EXERCISE TASK A
Answer these from the review of All Those Vanished Engines below, one answer a line, marked the same way:
(i) Who wrote the novel?
(ii) In how many parts is the novel told?
(iii) What title does Paulina give her story?

SOURCE TEXT
* * * *

All Those Vanished Engines by Paul Park
I’m not a big reader of avant-garde fiction. In fact, I’m SO not a big reader of it that I’m not even sure if I’m applying the term correctly to Paul Park‘s recent novel All Those Vanished Engines. I’m probably not. But the thing is, I’m not sure what term to apply to it: meta-fiction? Experimental fiction? Alternate history with several unreliable narrators who may or may not be Paul Park himself?
All Those Vanished Engines is a novel told in three parts. The first part is about a child, Paulina, who lives in Virginia after the Civil War in an alternate history in which the States aren’t so United anymore. The conflict continues, with the Queen of the North brokering an uneasy truce with the South. Paulina, forbidden to read, has begun to write a story about a boy named Matthew who lives in the future. Her story, called “The Bracelet,” is told in italics and features phonetic spelling. The only thing is, her character Matthew begins to tell a story of his own, about a girl named Paulina from the past. Details of the two worlds begin to bleed into each other — a woman with a mole on her nose, a bracelet, a battle — until it is unclear which is the story and which is the story within a story.

* * * *

THE DATA

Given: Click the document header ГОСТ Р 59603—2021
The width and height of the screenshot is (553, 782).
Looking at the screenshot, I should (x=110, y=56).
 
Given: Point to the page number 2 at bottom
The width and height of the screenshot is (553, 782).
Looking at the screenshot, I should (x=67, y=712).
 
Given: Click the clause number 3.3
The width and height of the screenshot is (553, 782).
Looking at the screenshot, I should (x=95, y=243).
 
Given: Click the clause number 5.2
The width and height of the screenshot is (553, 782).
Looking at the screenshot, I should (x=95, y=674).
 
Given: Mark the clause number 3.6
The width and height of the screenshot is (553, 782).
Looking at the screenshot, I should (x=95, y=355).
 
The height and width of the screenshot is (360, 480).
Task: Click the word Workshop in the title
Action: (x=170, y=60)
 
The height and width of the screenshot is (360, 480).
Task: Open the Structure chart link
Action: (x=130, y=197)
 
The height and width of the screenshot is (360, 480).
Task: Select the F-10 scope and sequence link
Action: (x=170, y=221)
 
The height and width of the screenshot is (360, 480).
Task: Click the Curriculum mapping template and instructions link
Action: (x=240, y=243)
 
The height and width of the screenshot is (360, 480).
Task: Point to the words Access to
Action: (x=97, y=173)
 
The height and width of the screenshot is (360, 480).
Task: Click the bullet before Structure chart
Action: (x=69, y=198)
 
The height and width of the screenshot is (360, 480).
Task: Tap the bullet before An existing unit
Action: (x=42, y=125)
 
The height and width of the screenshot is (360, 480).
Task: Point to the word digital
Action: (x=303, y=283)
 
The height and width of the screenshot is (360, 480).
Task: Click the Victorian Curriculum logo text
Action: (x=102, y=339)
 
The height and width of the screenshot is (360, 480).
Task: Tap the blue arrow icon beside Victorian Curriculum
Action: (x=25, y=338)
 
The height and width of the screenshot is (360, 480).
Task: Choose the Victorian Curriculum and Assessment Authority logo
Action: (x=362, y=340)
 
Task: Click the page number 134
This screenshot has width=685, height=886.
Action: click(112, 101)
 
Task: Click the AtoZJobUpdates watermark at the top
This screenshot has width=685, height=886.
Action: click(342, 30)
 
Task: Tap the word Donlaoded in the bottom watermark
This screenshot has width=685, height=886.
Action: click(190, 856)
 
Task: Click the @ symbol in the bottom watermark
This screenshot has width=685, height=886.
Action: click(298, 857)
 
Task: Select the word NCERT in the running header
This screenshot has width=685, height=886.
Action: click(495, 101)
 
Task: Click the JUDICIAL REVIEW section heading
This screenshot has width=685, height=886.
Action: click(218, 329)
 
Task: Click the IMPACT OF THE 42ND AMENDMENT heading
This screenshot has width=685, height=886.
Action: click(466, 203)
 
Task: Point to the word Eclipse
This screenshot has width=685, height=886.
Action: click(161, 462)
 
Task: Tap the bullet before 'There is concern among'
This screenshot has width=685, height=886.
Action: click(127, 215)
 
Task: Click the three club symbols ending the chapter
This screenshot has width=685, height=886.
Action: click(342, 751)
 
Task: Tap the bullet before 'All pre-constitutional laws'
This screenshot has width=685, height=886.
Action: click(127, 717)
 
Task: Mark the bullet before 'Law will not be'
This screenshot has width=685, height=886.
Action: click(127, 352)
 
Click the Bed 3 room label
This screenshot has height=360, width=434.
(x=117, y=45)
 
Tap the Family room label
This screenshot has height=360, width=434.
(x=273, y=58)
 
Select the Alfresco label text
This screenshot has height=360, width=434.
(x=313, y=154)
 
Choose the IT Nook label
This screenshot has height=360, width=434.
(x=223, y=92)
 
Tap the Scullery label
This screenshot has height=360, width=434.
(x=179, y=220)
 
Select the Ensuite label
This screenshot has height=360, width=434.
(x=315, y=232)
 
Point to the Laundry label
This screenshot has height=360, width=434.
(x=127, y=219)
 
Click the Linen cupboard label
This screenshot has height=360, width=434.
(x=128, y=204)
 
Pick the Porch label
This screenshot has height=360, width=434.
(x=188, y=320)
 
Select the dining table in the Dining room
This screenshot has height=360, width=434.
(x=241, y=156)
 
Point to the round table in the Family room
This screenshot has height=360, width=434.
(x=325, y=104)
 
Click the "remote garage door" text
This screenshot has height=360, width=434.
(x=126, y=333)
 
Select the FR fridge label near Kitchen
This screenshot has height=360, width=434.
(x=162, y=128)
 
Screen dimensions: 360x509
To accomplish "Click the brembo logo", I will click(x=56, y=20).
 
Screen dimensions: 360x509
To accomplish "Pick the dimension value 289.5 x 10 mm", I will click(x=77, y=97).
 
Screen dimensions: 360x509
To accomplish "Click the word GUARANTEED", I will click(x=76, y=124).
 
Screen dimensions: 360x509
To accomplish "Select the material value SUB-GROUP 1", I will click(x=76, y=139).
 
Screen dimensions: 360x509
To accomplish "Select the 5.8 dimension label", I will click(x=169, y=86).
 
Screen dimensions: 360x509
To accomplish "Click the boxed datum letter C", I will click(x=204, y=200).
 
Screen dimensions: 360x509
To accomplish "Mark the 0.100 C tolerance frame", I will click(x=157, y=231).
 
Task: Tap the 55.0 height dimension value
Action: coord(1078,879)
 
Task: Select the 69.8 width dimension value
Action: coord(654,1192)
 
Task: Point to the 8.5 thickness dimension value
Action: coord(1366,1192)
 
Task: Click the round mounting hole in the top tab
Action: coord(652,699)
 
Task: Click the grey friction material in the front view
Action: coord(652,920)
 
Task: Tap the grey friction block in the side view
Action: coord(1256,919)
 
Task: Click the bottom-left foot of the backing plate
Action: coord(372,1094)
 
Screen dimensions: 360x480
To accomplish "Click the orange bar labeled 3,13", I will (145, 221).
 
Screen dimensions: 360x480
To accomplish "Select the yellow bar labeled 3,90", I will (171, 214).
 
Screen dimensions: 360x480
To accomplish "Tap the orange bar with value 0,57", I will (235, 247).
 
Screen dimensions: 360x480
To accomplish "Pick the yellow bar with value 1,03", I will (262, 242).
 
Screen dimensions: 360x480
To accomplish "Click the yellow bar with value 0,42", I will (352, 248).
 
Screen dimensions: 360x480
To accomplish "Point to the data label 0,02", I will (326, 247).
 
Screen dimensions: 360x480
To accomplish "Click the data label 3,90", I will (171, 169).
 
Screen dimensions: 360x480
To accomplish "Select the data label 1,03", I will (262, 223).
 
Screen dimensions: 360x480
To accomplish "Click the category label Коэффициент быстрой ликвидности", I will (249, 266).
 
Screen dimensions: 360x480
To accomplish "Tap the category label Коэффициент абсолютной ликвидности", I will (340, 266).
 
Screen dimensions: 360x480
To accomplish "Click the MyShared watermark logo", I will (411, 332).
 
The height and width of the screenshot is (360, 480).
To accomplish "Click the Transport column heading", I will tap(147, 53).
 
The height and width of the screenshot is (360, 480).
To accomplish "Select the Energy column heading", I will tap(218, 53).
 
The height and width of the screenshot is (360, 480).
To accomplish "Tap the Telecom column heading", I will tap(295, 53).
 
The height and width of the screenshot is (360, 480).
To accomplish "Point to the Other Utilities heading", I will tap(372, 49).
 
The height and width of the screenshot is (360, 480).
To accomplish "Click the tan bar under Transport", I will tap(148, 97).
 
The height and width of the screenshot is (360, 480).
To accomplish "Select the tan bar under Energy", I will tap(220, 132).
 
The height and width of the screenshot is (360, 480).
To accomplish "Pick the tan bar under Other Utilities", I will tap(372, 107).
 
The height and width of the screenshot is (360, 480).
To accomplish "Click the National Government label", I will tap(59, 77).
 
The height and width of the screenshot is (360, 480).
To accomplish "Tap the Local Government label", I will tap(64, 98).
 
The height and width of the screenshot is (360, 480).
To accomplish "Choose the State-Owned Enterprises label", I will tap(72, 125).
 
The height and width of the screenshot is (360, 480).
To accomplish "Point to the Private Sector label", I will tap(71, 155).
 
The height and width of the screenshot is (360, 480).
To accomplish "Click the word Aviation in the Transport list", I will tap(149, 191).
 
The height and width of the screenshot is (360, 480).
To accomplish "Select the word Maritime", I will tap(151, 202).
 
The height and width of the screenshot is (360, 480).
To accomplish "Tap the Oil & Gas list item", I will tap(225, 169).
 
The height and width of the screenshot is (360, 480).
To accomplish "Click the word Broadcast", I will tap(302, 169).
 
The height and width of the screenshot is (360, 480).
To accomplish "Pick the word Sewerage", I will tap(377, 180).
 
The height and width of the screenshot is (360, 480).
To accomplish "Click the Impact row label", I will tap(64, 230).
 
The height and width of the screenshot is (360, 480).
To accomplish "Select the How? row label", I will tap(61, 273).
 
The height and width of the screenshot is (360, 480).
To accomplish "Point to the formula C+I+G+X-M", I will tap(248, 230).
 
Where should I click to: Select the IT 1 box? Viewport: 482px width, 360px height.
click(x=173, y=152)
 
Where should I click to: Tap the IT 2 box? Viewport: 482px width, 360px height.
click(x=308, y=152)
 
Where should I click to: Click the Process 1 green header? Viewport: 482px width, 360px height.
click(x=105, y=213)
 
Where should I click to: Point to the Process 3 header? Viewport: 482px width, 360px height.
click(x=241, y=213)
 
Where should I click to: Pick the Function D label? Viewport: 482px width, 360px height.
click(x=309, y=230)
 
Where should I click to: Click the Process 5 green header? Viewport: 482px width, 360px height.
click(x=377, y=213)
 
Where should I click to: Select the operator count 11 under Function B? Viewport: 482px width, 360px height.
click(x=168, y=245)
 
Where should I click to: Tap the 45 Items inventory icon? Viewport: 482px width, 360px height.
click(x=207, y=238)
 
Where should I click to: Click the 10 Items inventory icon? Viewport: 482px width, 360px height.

* * * *

EXERCISE TASK B
Please copy the records above word for word, starting at the line that contains "Task: Tap the bullet before 'There" and ending after the line that contains "(x=188, y=320)".

WRITTEN REPLY A
(i) Paul Park
(ii) Three
(iii) "The Bracelet"

WRITTEN REPLY B
Task: Tap the bullet before 'There is concern among'
This screenshot has width=685, height=886.
Action: click(127, 215)
 
Task: Click the three club symbols ending the chapter
This screenshot has width=685, height=886.
Action: click(342, 751)
 
Task: Tap the bullet before 'All pre-constitutional laws'
This screenshot has width=685, height=886.
Action: click(127, 717)
 
Task: Mark the bullet before 'Law will not be'
This screenshot has width=685, height=886.
Action: click(127, 352)
 
Click the Bed 3 room label
This screenshot has height=360, width=434.
(x=117, y=45)
 
Tap the Family room label
This screenshot has height=360, width=434.
(x=273, y=58)
 
Select the Alfresco label text
This screenshot has height=360, width=434.
(x=313, y=154)
 
Choose the IT Nook label
This screenshot has height=360, width=434.
(x=223, y=92)
 
Tap the Scullery label
This screenshot has height=360, width=434.
(x=179, y=220)
 
Select the Ensuite label
This screenshot has height=360, width=434.
(x=315, y=232)
 
Point to the Laundry label
This screenshot has height=360, width=434.
(x=127, y=219)
 
Click the Linen cupboard label
This screenshot has height=360, width=434.
(x=128, y=204)
 
Pick the Porch label
This screenshot has height=360, width=434.
(x=188, y=320)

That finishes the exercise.